GPGSM: Treat EXPKEYSIG as error
Closed, InvalidPublic

Description

Moved out of T3948

CERT_PATH_COMMON_08|ERROR|INVALID|VALID

Checks the behaviour of the application when an intermediate certificate has expired (now > notAfter). This path is not valid, because one CA certificate has expired.

CERT_PATH_COMMON_10|ERROR|INVALID|VALID

Checks the behaviour of the application when the target certificate has expired (now > notAfter). This path is not valid, because the target certificate has expired.

Root CA:

Testmsg:

gpgsm --import CERT_PATH_COMMON_08_ROOT_CA.TA.crt
echo "87:0F:8B:9E:5E:DF:A7:87:D2:B9:98:7C:2A:EA:9B:D6:DD:93:2F:D0 S" > $GNUPGHOME/trustlist.txt
echo "disable-crl-checks" > $GNUPGHOME/gpgsm.conf
gpgparsemail --crypto CERT_PATH_COMMON_08.eml 
gpgparsemail --crypto CERT_PATH_COMMON_10.eml

Result: We get a good signature even if the intermediate CA is expired or the signing certificate is expired. EXPKEYSIG is only shown as status.

I think this is a Bug because it behaves differently then GnuPG.

Details

Version
2.2.7-beta33
aheinecke raised the priority of this task from Normal to High.May 8 2018, 4:00 PM
aheinecke assigned this task to werner.
aheinecke added a subscriber: werner.

I think this issue is important as GPGME should not report "Green" / Everything OK in that case and only have the EXPKEYSIG in details.

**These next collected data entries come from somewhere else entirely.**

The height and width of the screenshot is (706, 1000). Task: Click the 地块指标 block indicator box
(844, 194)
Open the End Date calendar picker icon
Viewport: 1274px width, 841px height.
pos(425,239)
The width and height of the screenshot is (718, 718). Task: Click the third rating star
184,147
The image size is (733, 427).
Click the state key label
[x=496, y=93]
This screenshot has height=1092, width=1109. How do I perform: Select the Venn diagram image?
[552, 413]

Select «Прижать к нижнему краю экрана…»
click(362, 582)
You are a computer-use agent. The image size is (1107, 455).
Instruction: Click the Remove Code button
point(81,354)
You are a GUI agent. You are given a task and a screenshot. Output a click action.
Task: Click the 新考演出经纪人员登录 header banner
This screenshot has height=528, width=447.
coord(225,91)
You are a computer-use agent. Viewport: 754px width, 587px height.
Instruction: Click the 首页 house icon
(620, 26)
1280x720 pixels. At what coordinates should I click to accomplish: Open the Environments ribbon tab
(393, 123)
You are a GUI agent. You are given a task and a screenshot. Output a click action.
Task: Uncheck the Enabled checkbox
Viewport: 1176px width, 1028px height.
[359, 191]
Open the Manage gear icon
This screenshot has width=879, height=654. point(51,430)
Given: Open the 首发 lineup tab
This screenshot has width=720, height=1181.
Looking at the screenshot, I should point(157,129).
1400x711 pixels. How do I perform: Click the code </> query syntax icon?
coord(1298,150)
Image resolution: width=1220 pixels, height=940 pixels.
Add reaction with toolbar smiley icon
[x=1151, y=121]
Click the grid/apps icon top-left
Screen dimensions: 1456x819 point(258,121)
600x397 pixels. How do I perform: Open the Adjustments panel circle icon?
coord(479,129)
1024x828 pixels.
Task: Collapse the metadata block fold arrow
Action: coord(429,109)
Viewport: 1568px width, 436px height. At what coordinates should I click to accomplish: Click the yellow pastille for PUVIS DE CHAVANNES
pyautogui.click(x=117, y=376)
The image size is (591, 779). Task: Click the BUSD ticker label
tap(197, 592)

In my opinion we should fix that either in GPGME or in GPGSM for the next release.

@werner objections? I would prefer if you would do that. But I also could look into it myself.

werner added a comment.May 8 2018, 5:27 PM

gpgsm behaves exactly as gpg and as explain in doc/DETAILS. VALIDSIG is issues even for signatures done by an expired certificate. Let me check whey GPGME claims "green" here while it does not not an expired OpenPGP signature.

werner closed this task as Invalid.May 8 2018, 6:16 PM

The key receives fully trust and thus we get the "green" flag plus the "expired" flag. In my test with OpenPGP the key was not trysted and thus we did not got only the "expired" flag. At some distant past we agreed on these rules.

The question here is: Why should a data signature be invalid or not anymore trusted after the key expired. There is no reason to claim this.

But why is that the case for OpenPGP Signatures, then? The difference does not make sense to me.

And I think it comes more from a time where we showed invalid / expired signatures as "alarm alarm you are hacked !!!! bad bad! with blood red background". Nowadays I would say: "This signature is so old and the chain has expired that you should not put any additional trust in the creator of that message.".

And e.g. If I have old certificate chains that used MD5 signatures in my trustlist, but they are expired. An attacker knows this -> he could craft a message using MD5 signatures that would validate as green. Or if he compromised an expired certificate etc.

TBH. My guess about the "some distant past discussion point" is that some customer wanted this, we didn't care and just implemented it to customer wishes.